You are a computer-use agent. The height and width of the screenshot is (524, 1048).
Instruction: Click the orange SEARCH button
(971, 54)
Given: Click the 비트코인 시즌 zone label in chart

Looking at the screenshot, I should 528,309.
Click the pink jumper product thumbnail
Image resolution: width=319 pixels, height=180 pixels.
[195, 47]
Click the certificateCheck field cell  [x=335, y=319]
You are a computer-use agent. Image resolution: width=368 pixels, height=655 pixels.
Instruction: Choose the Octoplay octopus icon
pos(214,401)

....................

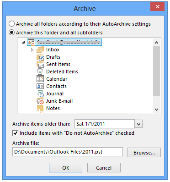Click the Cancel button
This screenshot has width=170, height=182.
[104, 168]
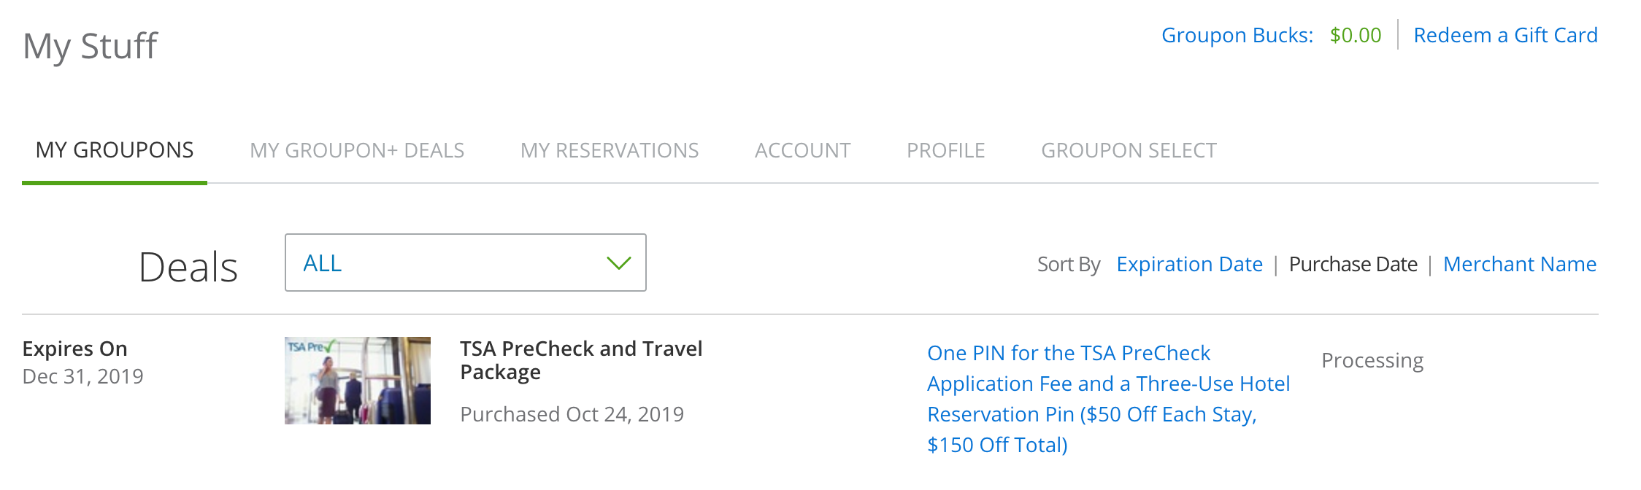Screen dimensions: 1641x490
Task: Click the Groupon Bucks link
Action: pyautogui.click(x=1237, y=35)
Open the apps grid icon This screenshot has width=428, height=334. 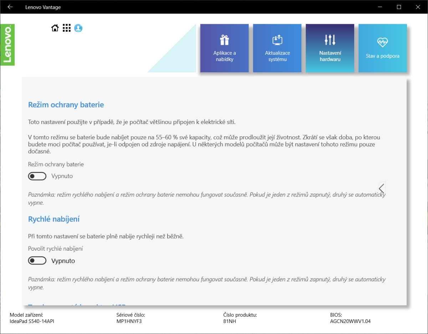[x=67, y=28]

....................

▶ [PROBLEM]: The answer should consist of every line above in which "agent" appears.

▶ [WORKED SOLUTION]:
You are a computer-use agent. The height and width of the screenshot is (524, 1048).
You are a computer-use agent. Image resolution: width=368 pixels, height=655 pixels.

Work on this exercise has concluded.